4. Metrics for evaluating CPU and GPU performance
CPUs and GPUs share many common components that can also be used in relation to performance metrics. This section shows how to read the main metrics.
Number of cores
The core is the component that forms the heart of the CPU and GPU and is the unit that actually performs the arithmetic processing. In recent years, integrating multiple cores has become common, and such CPUs are called “multi-core CPUs.” Each core performs a single process, but if there are many cores, it is possible to have multiple processes running simultaneously.
Compared to CPUs, GPUs have far more cores. Specifically, whereas CPUs have tens of cores, GPUs have thousands.
Number of threads
The number of tasks that one core can process simultaneously is called a thread. Like the core, the more of these
the CPU or GPU has, the more processes it can run simultaneously in parallel.
In the past, each core having one thread was common, but now cores with two threads have also appeared.
The
number of threads that can be processed simultaneously is sometimes given along with the number of cores and is
used to describe CPU performance.
Clock frequency
The clock frequency is a factor that indicates the processing speed of the CPU and GPU. The higher the frequency,
the higher the performance.
Clock frequencies are expressed in units of “Hz (Hertz)” or “GHz (Gigahertz),” and most products today have high
values such as 2.60 GHz and 3.40 GHz.
Cache memory capacity
Cache memory is a storage device (memory) that temporarily stores data that is accessed more frequently, and it is
responsible for improving access speed.

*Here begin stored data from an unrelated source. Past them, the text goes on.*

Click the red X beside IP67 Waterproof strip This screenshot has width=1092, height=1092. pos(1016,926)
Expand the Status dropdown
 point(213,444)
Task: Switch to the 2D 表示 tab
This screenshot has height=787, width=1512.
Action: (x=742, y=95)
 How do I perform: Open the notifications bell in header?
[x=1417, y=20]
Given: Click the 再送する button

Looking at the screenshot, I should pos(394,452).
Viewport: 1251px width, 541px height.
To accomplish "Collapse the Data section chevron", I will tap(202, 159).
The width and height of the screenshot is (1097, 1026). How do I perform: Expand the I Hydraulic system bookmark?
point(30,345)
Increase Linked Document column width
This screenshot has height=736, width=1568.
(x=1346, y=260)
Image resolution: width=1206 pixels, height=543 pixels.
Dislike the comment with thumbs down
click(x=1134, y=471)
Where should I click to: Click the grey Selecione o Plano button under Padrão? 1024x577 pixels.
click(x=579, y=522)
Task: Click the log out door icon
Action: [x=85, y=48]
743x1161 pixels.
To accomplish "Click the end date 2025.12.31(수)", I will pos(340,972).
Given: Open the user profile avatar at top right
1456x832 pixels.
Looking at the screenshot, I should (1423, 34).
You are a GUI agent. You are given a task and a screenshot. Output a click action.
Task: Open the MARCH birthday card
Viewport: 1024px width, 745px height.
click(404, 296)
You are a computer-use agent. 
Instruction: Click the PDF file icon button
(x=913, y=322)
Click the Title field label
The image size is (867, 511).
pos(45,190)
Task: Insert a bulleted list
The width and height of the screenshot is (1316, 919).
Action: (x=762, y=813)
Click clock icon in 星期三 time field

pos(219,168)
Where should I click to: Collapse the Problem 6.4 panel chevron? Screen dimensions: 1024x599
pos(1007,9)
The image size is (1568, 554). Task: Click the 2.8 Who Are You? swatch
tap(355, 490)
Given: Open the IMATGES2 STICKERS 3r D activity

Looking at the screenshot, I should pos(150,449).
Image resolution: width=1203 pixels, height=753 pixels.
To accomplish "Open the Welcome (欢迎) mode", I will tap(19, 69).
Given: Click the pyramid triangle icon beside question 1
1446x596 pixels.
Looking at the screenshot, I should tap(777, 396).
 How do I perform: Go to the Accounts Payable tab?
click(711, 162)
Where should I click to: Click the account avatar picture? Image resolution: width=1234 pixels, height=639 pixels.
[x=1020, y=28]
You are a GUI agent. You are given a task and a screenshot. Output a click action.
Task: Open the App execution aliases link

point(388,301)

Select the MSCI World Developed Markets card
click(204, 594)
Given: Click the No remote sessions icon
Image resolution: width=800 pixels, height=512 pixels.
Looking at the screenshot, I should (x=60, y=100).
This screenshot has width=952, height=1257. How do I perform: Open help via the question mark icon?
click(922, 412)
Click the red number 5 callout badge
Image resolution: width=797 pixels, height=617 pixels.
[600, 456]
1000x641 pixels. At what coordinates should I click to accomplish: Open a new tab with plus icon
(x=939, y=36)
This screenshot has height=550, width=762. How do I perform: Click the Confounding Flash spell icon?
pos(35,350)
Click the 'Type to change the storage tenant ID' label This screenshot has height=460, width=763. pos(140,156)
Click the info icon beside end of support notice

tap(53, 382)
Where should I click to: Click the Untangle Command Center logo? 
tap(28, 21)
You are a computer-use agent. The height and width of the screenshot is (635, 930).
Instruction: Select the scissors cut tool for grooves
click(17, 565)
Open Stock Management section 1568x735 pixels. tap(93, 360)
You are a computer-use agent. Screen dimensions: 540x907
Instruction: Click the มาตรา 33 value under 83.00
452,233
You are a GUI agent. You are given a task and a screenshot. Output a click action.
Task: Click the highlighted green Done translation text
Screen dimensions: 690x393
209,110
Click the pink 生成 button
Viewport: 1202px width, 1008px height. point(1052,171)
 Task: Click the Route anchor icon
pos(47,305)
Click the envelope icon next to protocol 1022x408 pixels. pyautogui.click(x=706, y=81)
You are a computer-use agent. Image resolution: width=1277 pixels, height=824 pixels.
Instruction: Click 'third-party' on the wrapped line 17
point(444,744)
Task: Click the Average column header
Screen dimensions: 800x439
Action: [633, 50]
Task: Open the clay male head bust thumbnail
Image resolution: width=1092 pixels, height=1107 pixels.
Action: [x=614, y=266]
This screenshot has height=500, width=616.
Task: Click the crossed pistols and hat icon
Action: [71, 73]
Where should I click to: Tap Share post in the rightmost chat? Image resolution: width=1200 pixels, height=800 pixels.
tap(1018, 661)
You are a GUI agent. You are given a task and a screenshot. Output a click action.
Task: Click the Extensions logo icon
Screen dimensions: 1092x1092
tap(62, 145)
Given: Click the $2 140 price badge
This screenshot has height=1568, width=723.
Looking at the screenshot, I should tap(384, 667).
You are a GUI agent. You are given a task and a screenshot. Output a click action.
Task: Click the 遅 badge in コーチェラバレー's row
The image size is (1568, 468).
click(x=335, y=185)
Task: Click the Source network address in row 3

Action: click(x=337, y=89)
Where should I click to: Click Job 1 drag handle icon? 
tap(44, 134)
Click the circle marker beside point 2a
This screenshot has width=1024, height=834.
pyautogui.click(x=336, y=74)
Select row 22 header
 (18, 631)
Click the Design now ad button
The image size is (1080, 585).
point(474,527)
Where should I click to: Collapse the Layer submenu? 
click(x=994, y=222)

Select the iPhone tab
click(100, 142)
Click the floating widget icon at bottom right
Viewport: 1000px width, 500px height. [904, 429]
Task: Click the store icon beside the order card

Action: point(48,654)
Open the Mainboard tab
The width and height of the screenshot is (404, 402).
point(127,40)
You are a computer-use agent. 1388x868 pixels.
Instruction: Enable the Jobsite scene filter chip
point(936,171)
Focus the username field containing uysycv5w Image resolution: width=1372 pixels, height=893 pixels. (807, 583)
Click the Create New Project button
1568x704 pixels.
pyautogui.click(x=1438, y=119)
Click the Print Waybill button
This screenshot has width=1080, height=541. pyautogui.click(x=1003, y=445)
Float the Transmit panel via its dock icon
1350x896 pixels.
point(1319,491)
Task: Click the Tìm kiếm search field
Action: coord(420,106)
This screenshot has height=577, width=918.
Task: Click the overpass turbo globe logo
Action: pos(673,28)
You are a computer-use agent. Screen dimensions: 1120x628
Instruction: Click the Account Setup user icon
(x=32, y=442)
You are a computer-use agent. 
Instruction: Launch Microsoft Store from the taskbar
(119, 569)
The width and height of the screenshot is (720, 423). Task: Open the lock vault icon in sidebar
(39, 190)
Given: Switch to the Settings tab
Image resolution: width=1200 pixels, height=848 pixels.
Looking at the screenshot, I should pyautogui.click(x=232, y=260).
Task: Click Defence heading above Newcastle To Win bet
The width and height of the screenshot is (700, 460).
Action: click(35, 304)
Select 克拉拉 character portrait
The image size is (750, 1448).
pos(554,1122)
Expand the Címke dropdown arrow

The capacity of the cache memory is expressed in units such as KB and MB,
and the higher the number, the faster the data can be accessed.
Cache memory used to be located outside the CPU, but thanks to technological improvements, it is now almost always
located on the CPU chip.
Benchmark score
A benchmark score is a list of evaluation results obtained by testing and quantifying the performance of each element of the CPU and GPU. Testing is done using benchmark software, and the higher the score, the higher the product's performance.
The following are some benchmark scores common to both CPUs and GPUs.
Floating-point operation performance (FLOPS)
This is a score that indicates how many floating-point operations the CPU or GPU can perform per unit of time. It is used to evaluate the performance of scientific computing and machine learning.
Tera operations per second (TOPS)
This score indicates the number of integer operations that can be processed per second, in units of one trillion. It is used to assess general computational ability.
Memory bandwidth
This is the data transfer rate between memory and the processor, and is expressed in units of bytes per second. High memory bandwidth is important for applications that process large amounts of data.
Energy efficiency (Performance per Watt)
This measures how much performance the CPU and GPU can deliver per watt.
5. Keep an eye on CPUs and GPUs as they continue to evolve
It is said that semiconductors will continue to evolve in the future in ways such as through increased
integration, and there are expectations for further improvements in the functions and performance of CPUs and
GPUs, which are types of semiconductors.
Regarding GPUs in particular, there is a lot of development underway on GPUs for deep learning. As their use in AI
is attracting increasing attention, greater effort will be put into their development.
As technological innovations in CPUs and GPUs emerge, be sure to keep a close eye on the new applications they make possible.